Kempinski Blog Article
As one of the largest cities in Africa, as well a historically important one, Cairo is a vibrant and fascinating place to visit. From the Nile to the captivating structures this civilisation built, modern-day Cairo is a city that has a challenge on its hands - after all, it is not easy to maintain such an archaeologically important centre and still develop as a modern city. There is no easy answer to the task that faces this enigmatic capital of Egypt, but one thing we do know for sure: Cairo is like nowhere else on earth.
Cairo is a very large city and with over 20 million residents, Cairo has to make sure that both its inhabitants and its visitors can travel around adequately, both locally and internationally. Fly into Egypt's capital, and you will land at Cairo International Airport, which is the second biggest airport in Africa - a testament to how popular this nation is. The airport has three terminals, and you will find a shuttle bus that runs between them, as well as a newly-opened APM (automated people mover).
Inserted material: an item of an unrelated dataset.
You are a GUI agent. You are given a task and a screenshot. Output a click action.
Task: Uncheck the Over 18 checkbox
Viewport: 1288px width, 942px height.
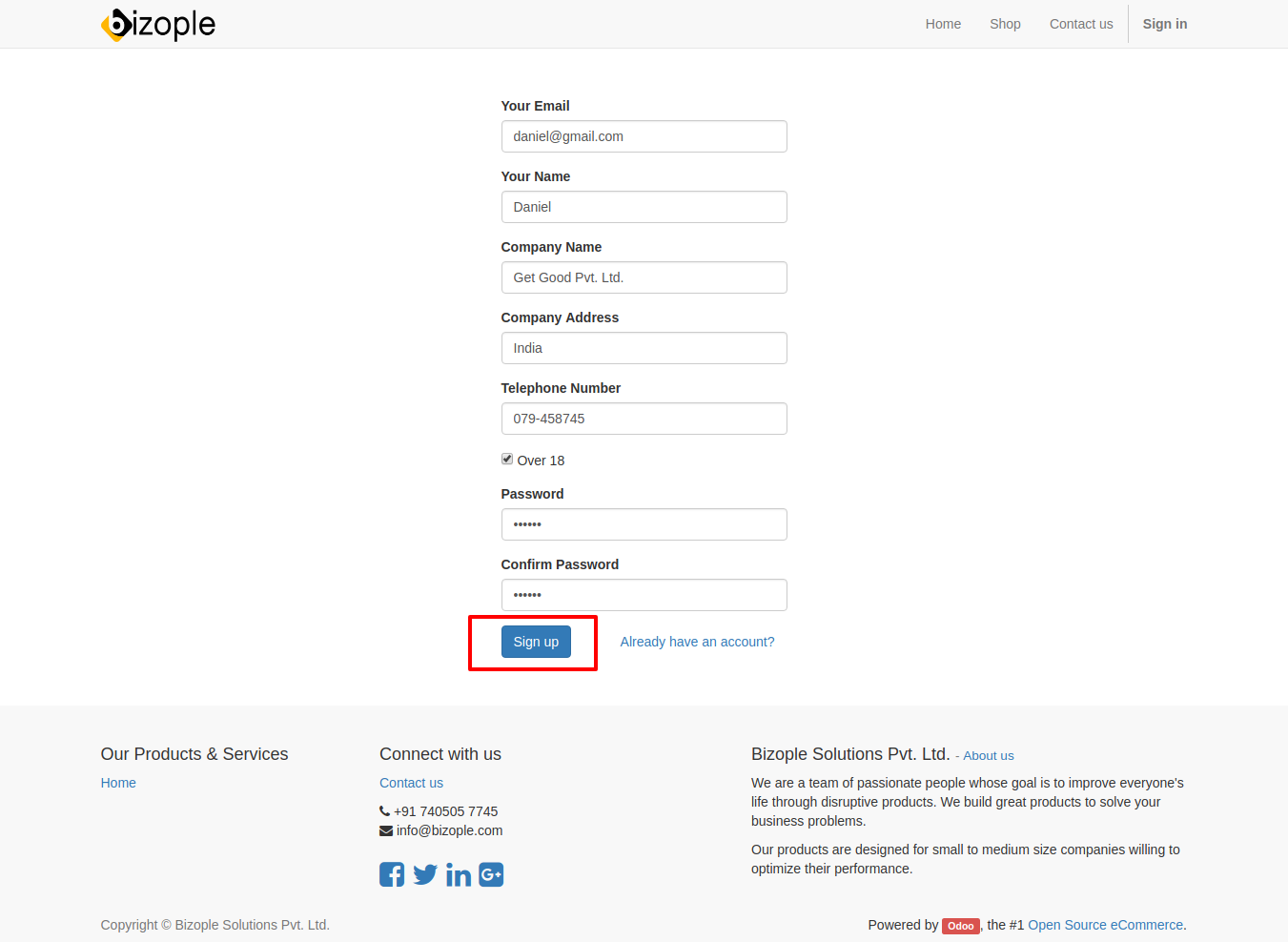point(507,459)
Getting into the city centre from the airport is straightforward if you opt for a white meter taxi that sit just outside the terminals, or you can arrive in style with the range of limousine services that are also available for hire.
Once you are in the city centre, you can get around using Africa's first extensive metro system, by taxi, or by bus. Additionally, you can hire a car - but unless you intend on exploring outside of the city limits, you might find it less hectic to use public transport when travelling around the city.
When it comes to looking for somewhere to stay, our friendly staff will be more than happy to welcome you to either of our Cairo-based hotels. The Kempinski Nile Hotel, Garden City offers unparalleled views over the iconic river, and the Royal Maxim Palace Kempinskioffers visitors something truly special in terms of architecture.
From schoolchildren learning about the culture in history classes to experts keen to discover yet more of the land's secrets, Ancient Egypt is intriguing to many, for a wide range of reasons - and you will find the remains of this past civilisation in busy, bustling Cairo.
From the iconic Pyramids of Giza and the Sphinx to the Egyptian Museum, there is arguably more history within this corner of Egypt than there is in some entire countries. If you are keen to see it all, consider booking a private guide to take you through the sites, and enjoy the contrasts between the old and new ways of life.
Egypt has a long-standing tradition with food. It has been the centre piece at many a social occasion, and some archaeologists even claim that food was once used as payment. While you will not get very far trying to trade some legumes in Cairo these days, food can still play an important part in your visit - if you know what to try.
For something savoury, the halawa is a popular option. You will find it as a pâté-style treat, or as an energy bar or spread, and it is made primarily from sesame paste, and often flavoured with pistachios, almonds and pine nuts. You might sample it as a snack, or it could appear as a component in a larger meal - halawa is used far and wide in Egypt!
Those with a sweet tooth will enjoy a slice of konafah. The noodle-like strands are made from a sweet pastry that has been coated in a buttery mixture. You can find konafah with a nutty filling, or sometimes served with cream, but always with a fruity syrup on top. Enjoy as an afternoon treat or as a dessert.
As you would expect from such an old land, there is plenty of historical and cultural attractions explore when in Egypt's capital.
Great Pyramid of Giza
Also known as the Pyramid of Cheops or Keops, this structure is the largest of the three pyramids in Giza, and is the only one of the Seven Wonders of the Ancient World to stay mostly intact. It is certainly an iconic site of Egypt, and one that definitely should not be missed on a visit to Cairo. Bring along a little extra money to see inside one of the most amazing structures on the planet.
Some of the most important relics of Ancient Egypt lie within the walls of the Egyptian Museum. From King Tutankhamun’s death mask to any number of sarcophagi, the vast amount of things to see here means that opting for a tour guide can really help. Visit later in the day if you want to avoid the crowds, and perhaps pack a fan if you are prone to feeling the heat - the museum does not have air con.
It is not just pyramids that count as impressive structures in Cairo. Sitting just on the edge of the airport district, Cairo Citadel is an Islamic fort. Built in the 12th century, the citadel was once used to protect Cairo and neighbouring Fustat from the Crusaders. Today, you can explore the decadent interior as well as the perfectly landscaped gardens - a fantastic example of medieval architecture in Egypt.
With such a high population, it is entirely understandable that you might want to seek out a little peace and quiet on your visit to Cairo. If that is the case, then a trip to Al-Azhar Park might well be in order. It can be very popular on public holidays and weekends, but from Monday to Friday, the park has a relaxed atmosphere that is favoured by families and friendship groups alike.